The value of new biomarkers demonstrates that the consideration of diverse AD pathophysiology (e.g., other than Aβ- and tau-centered aspects, such as neurodegeneration, synaptic dysfunction, neuroinflammation, lipid dysmetabolism, and disturbed protein clearance) would help to develop useful disease-tracking AD biomarkers. Neurodegeneration-related biomarkers represent axonal injury, synaptic dysfunction, or synaptic loss. Early diagnostic and prognostic values of these markers are well established. However, in terms of the differentiation of AD from other brain disorders, synaptic proteins (e.g., neurogranin and VILIP-1) are useful, whereas axonal injury markers (e.g., NFL) are not. However, NFL is excellent for predicting disease progression and tracking disease severity. Therefore, co-consideration of NFL with AD-specific biomarkers may be complementary and increase clinical utility. Neuroinflammation is regarded as a main component of AD pathophysiology. CSF levels of ICAM1, progranulin, sTREM2, and YKL-40 are useful in early AD diagnosis. However, their specificities for AD are controversial, and disease-tracking characteristics are unclear for some biomarkers. In particular, dynamic changes in the levels of sTREM2 based on clinical stage make its value unclear. Stage-dependent changes in biomarkers are also prevalent among synaptic markers during longitudinal assessment, which complicates the clinical applications of these biomarkers; however, these changes provide clues that can be used for disease staging and tracking following appropriate interpretation. Lipid metabolism-related biomarkers (e.g., ApoE and FABP3) and several protein clearance-related markers may have advantages, but more convincing data are needed for some of them. Considering that these mechanisms are intimately related to AD pathogenesis and are candidate targets of disease-modifying AD therapeutics, some of these biomarkers are expected to be useful in the future after more evidence is obtained.

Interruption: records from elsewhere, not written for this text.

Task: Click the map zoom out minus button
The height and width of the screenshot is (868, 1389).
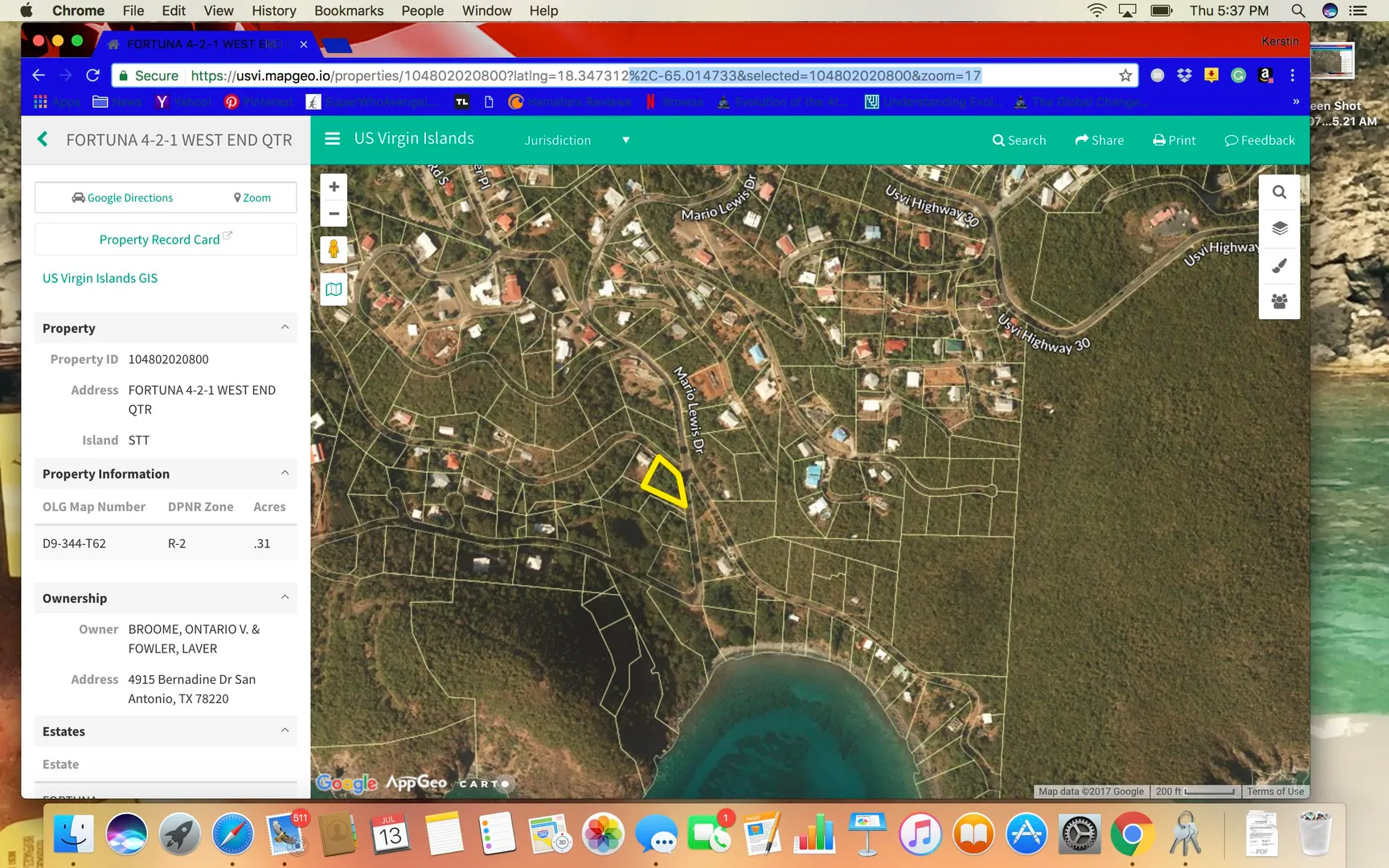Action: (334, 214)
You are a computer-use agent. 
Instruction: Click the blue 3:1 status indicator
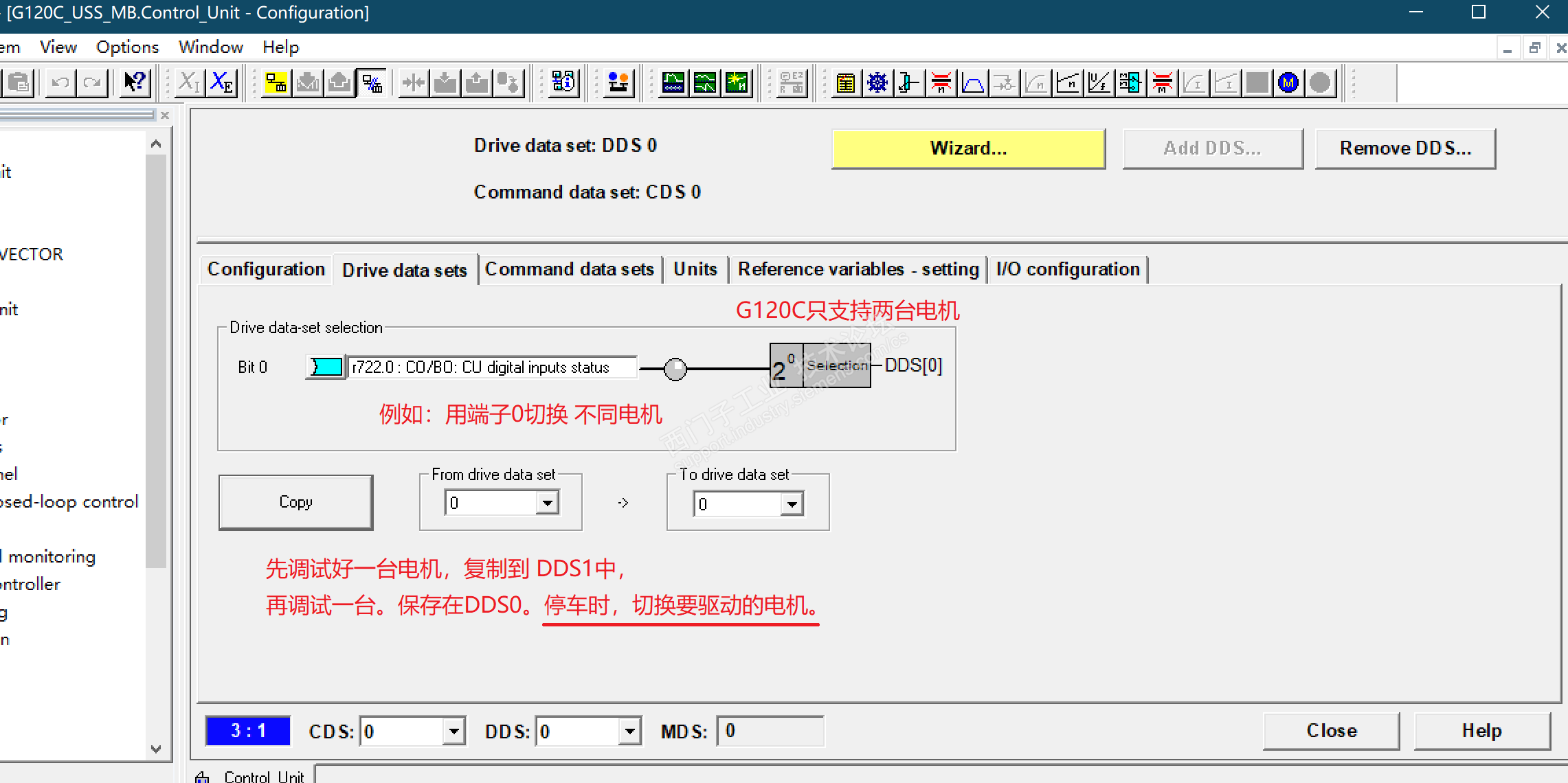(248, 731)
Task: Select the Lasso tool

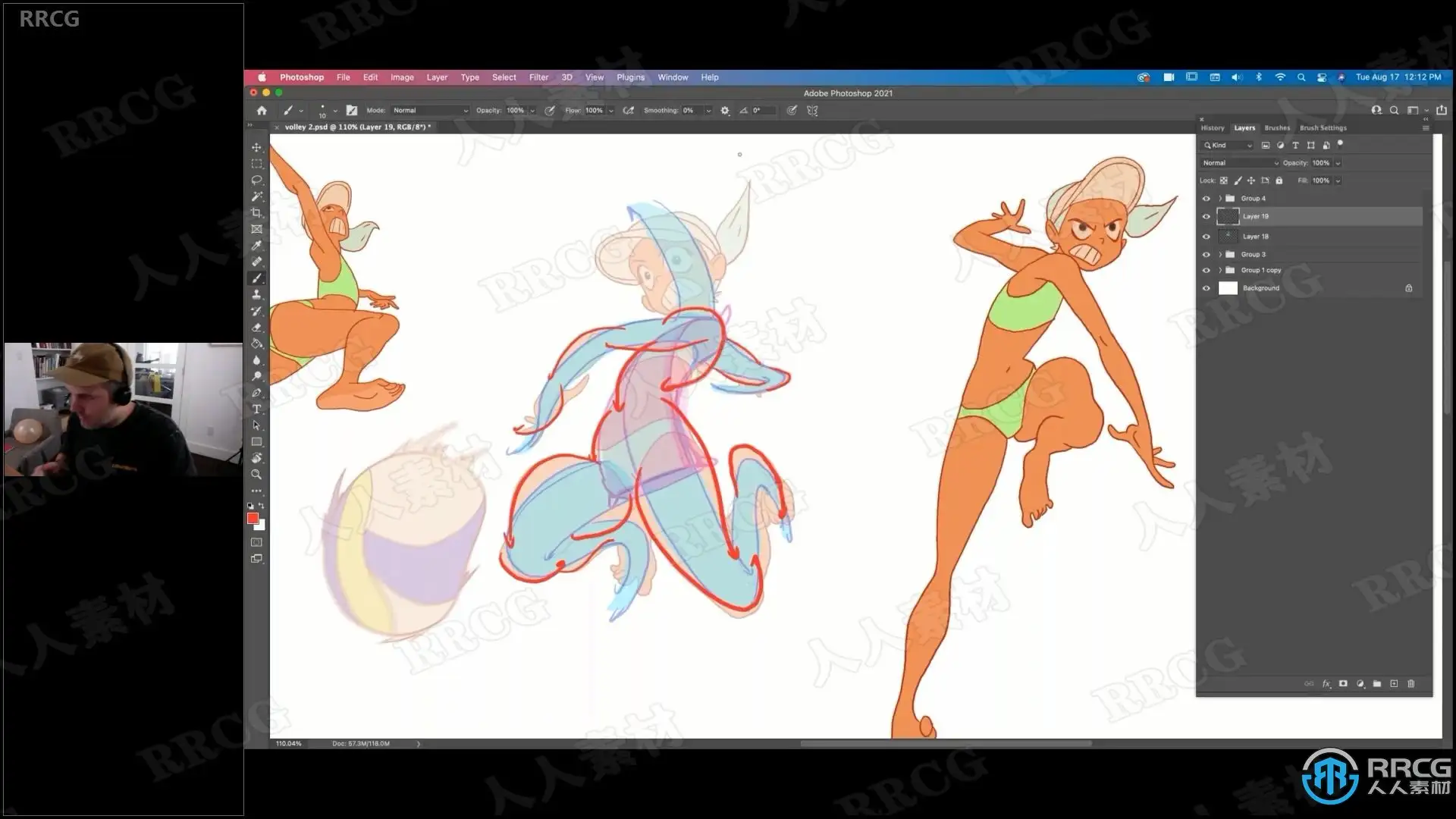Action: click(x=256, y=180)
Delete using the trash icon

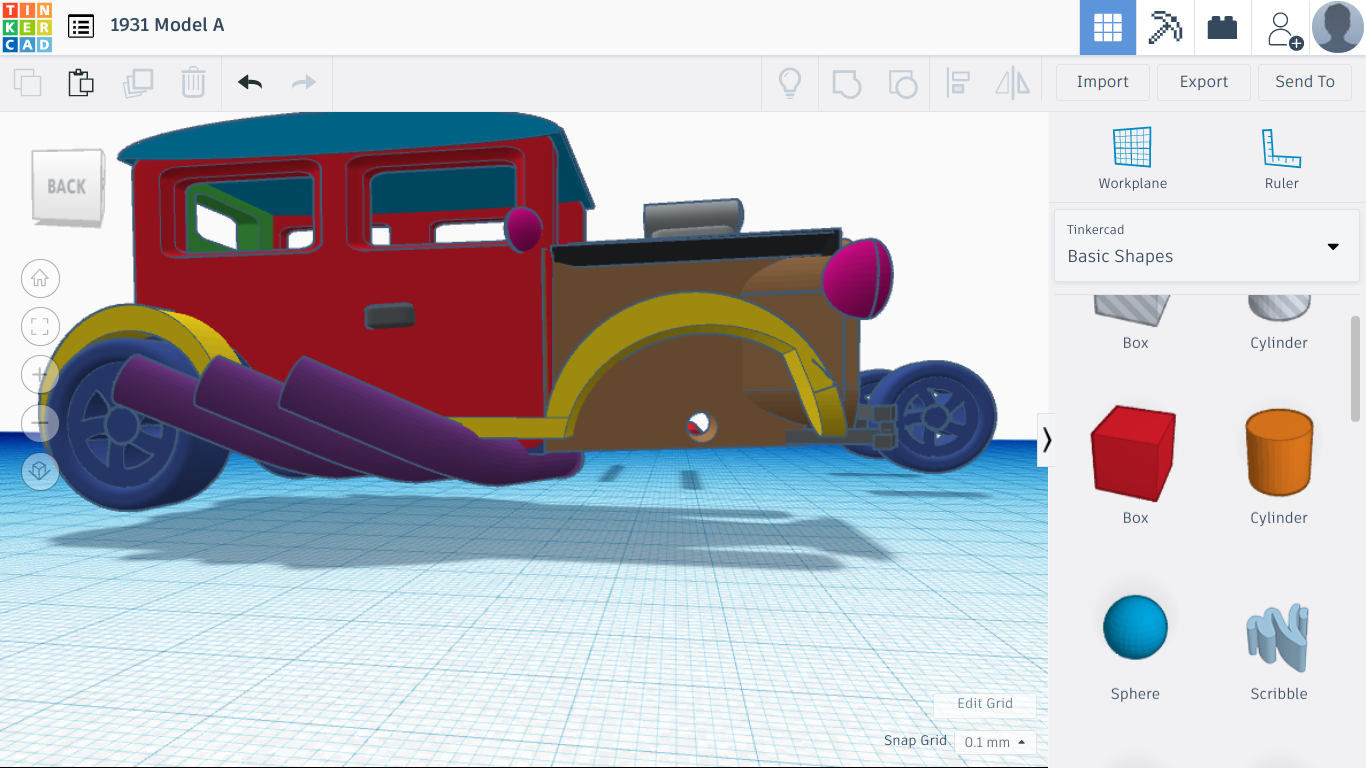[x=193, y=82]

The ideal combination of new biomarkers for enhanced clinical application has not yet been determined; however, the simultaneous incorporation of neurodegeneration- and neuroinflammation-related biomarkers is likely to be optimal. For NFL, neurogranin, VILIP-1, YKL-40, and FABP3 levels in CSF and for NFL levels in blood, there is substantial evidence supporting their value as diagnostic and prognostic biomarkers in patients with AD. In the near future, some of these new biomarkers may be incorporated into diagnostic criteria and research frameworks for AD, in combination with the current Aβ and tau biomarkers, to improve the staging and prediction of disease progression in patients with AD. Consideration of new biomarkers that represent different pathological changes would aid in the precise application of disease-modifying therapies for the most susceptible individuals, as well as comprehensive monitoring of the treatment response. These would jointly contribute to the development of efficient disease-modifying treatments, which cleverly target AD pathophysiology in the appropriate patients at the correct stage of disease.